■ **Problem**:
Reproduce the material starting at the line that contains "Task: Click the Kundendatenbank" and continuing through the end, leaving the pictures out.

** Start Material to process **

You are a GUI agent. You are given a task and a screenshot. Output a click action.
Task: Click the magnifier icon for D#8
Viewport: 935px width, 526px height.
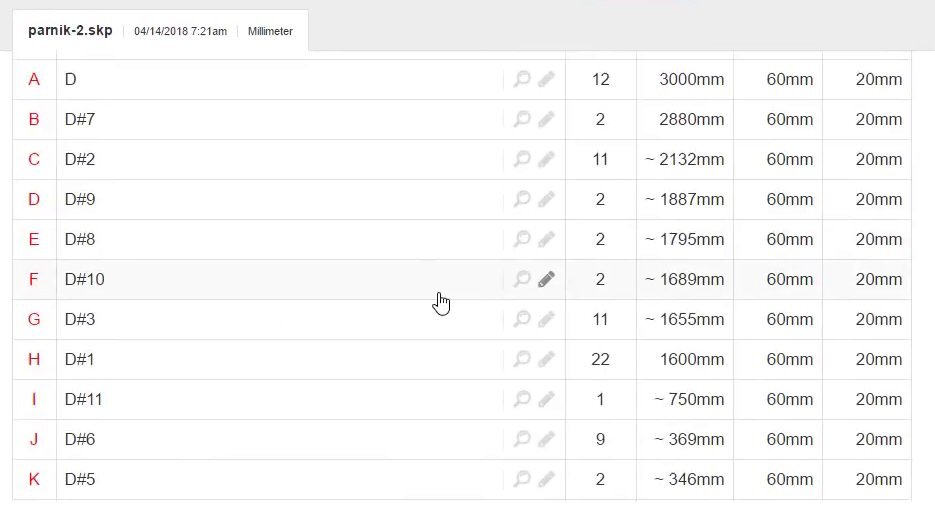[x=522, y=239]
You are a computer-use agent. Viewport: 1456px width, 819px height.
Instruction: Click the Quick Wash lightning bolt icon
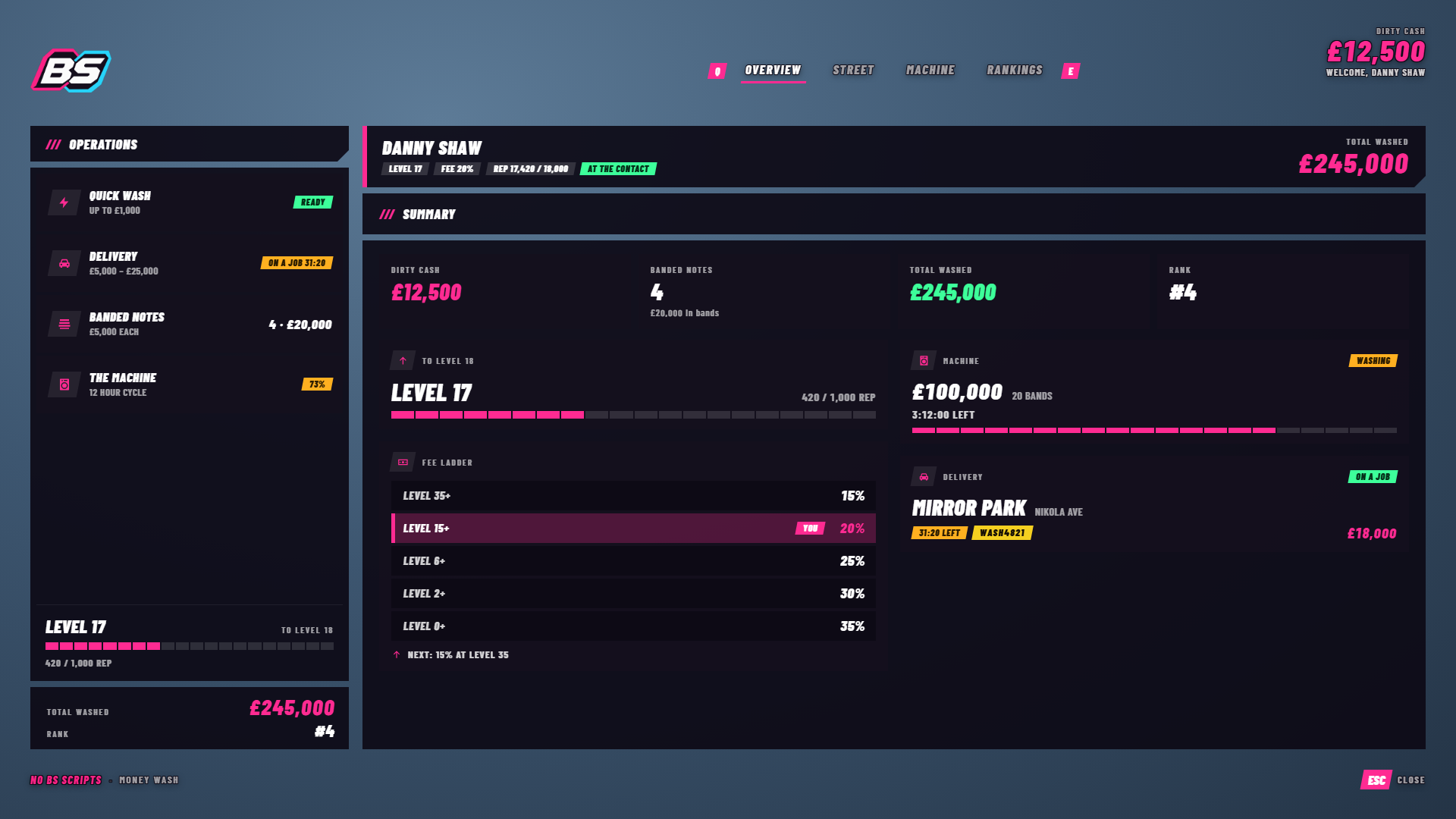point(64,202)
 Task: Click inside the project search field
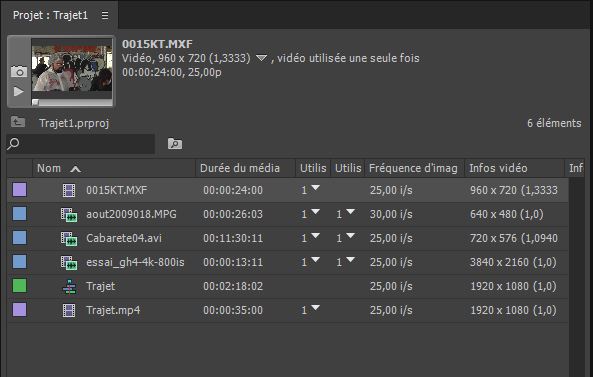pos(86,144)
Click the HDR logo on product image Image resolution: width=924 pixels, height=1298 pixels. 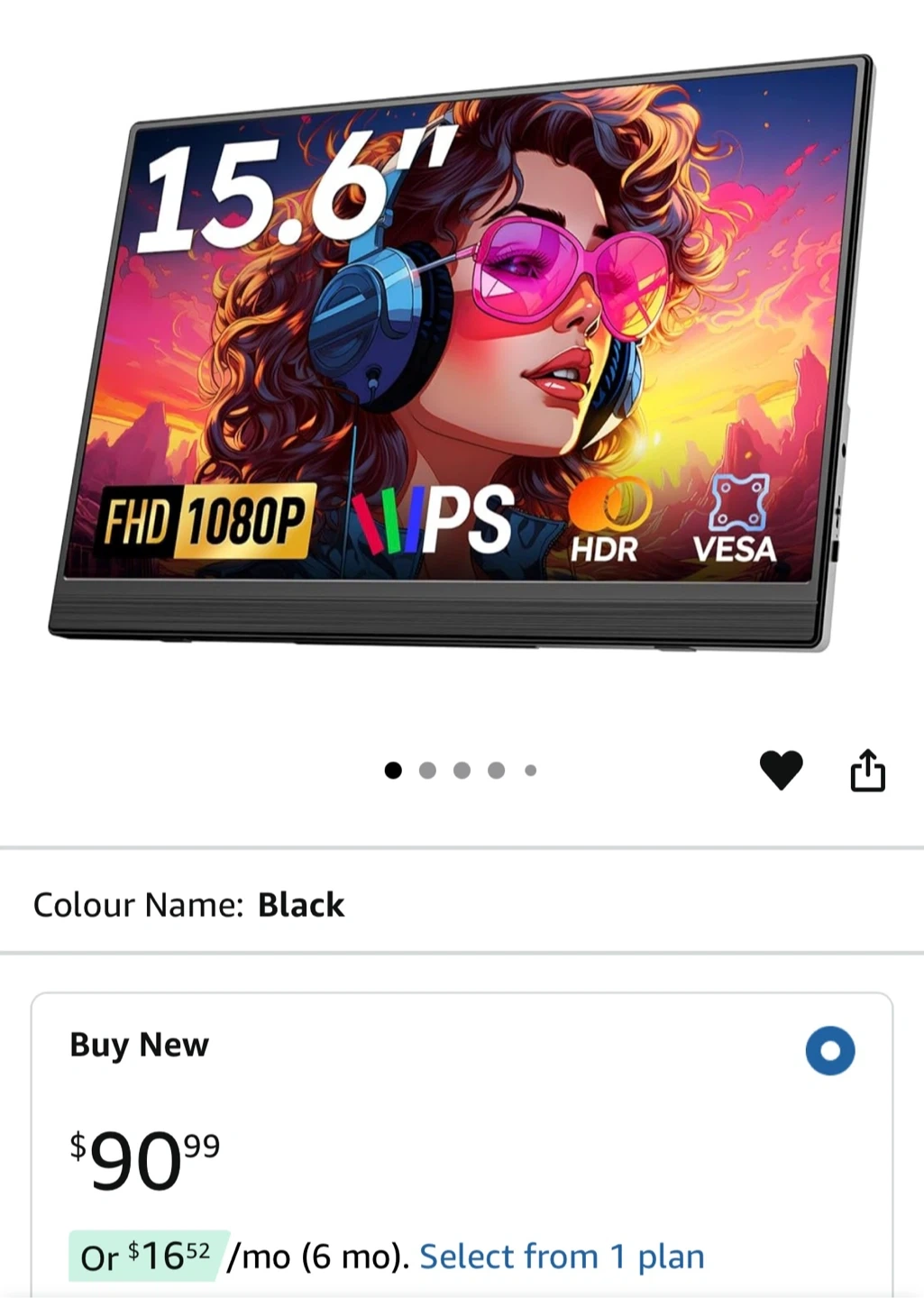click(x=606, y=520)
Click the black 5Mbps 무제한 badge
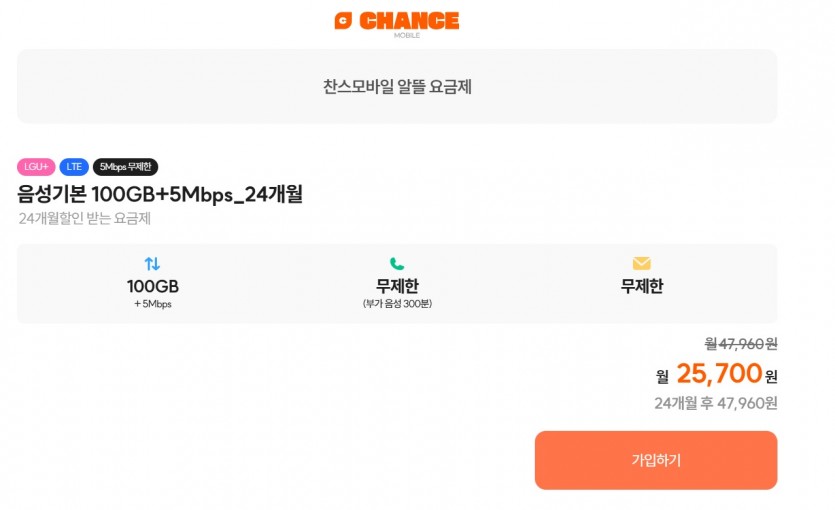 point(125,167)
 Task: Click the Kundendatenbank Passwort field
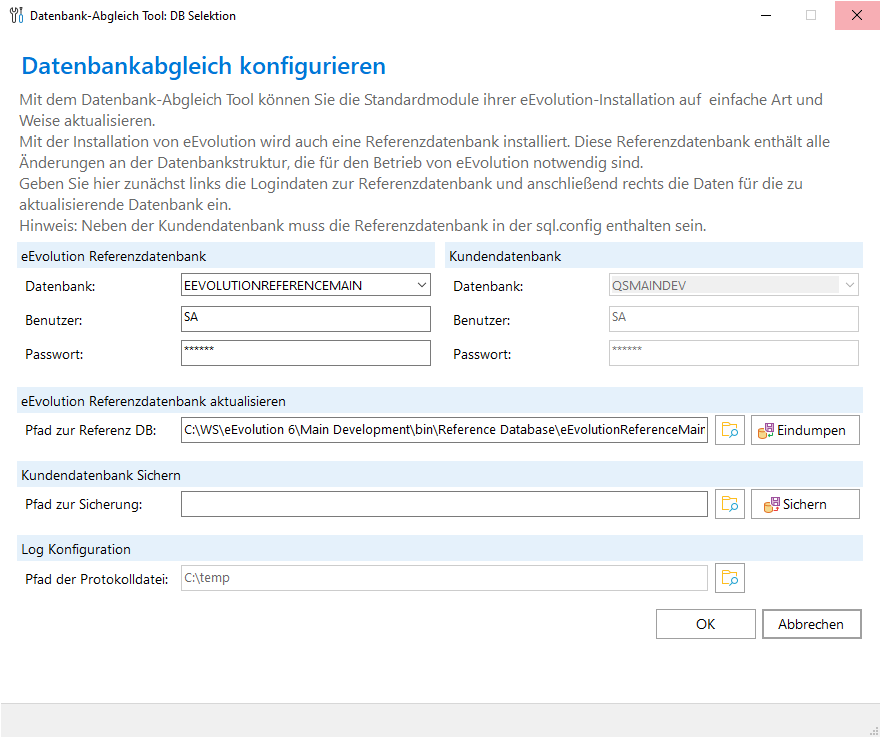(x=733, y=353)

** End Material to process **

■ **Written answer**:
 Task: Click the Kundendatenbank Passwort field
(x=733, y=353)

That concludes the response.